There are numerous ways to describe this structure.

* `<book>` is the root element with two children:  `<author>` and `<title>`.
* The `<author>` element is a child of `<book>` and sibling to `<title>`.  

These descriptions are the basis for how XPath queries are constructed.  So, you don't say "I want the title element wihtin the book element", it's "Find the book element anywhere in the tree, then get the child element called author.  We can express this statement as such:

`'//book/author'`

Yes, the narrative is much longer than the actual statement, but this is the basis for every advanced XPath query.  We at least think this is correct, but we haven't tested it.  So let's inject this into the Python pattern we saw last week.  This pattern will be a little different because we're working off of a string instead of a file.  There are separate functions to use when reading XML from a file.

In [1]:
from lxml import etree

xml = """
<book>
    <author>Human, A.</author>
    <title>This is not a book</title>
</book>"""

tree = etree.fromstring(xml)
print(tree.xpath('//book/author'))

[<Element author at 0x106374c08>]


Good news:  it worked!

Bad news:   WTF is this `<Element author...` crap?

# The two parts to every Xpath statement

What the `xpath` statement has returned back to us is an `Element` object.  This is a little bundle of processed XML and something that we can act on in smart ways.

What we need to ask ourselves next is: what do we want to get out of that element?

Each element should have:

1. A piece to select the right element or elements
2. A piece to extract the data that you want out those elements

Meaning, why did we look for that element?  What was our purpose?  Did we want an attribute value or the element text?  We need to use additional XPath syntax to actually extract information out of the element.

## getting text of out element values with /text() and //text()

> Problems to solve:
- A) Please repeat, word for word, the part of the XPath tutorial that opens with the words containing "Yes, the narrative" and closes with "print(tree.xpath('//book/author'))".
- B) In the XPath tutorial, what kind of object does the `xpath` statement return?

> Material provided:
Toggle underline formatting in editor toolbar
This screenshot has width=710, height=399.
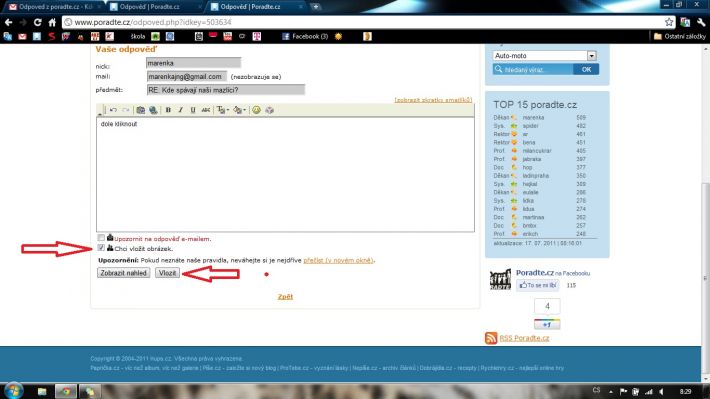click(193, 110)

> Solutions below:
- A)
Yes, the narrative is much longer than the actual statement, but this is the basis for every advanced XPath query.  We at least think this is correct, but we haven't tested it.  So let's inject this into the Python pattern we saw last week.  This pattern will be a little different because we're working off of a string instead of a file.  There are separate functions to use when reading XML from a file.

In [1]:
from lxml import etree

xml = """
<book>
    <author>Human, A.</author>
    <title>This is not a book</title>
</book>"""

tree = etree.fromstring(xml)
print(tree.xpath('//book/author'))

- B) An `Element` object.